__WHAT IS BEING ASKED__.
Once the images are set aside, print the remaining lines below exactly.
======== DATA
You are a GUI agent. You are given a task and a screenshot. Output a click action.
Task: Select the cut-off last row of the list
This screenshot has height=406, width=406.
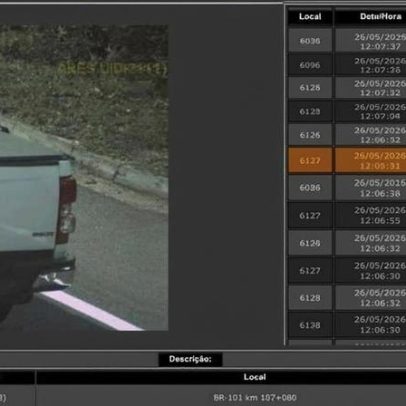tap(347, 342)
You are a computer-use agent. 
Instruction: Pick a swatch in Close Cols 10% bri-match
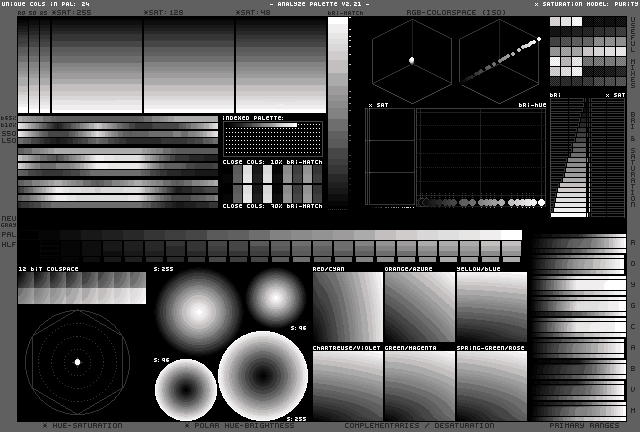click(272, 184)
================
__COMPLETED EXERCISE__.
You are a GUI agent. You are given a task and a screenshot. Output a click action.
Task: Select the cut-off last row of the list
This screenshot has height=406, width=406.
tap(347, 342)
You are a computer-use agent. 
Instruction: Pick a swatch in Close Cols 10% bri-match
click(272, 184)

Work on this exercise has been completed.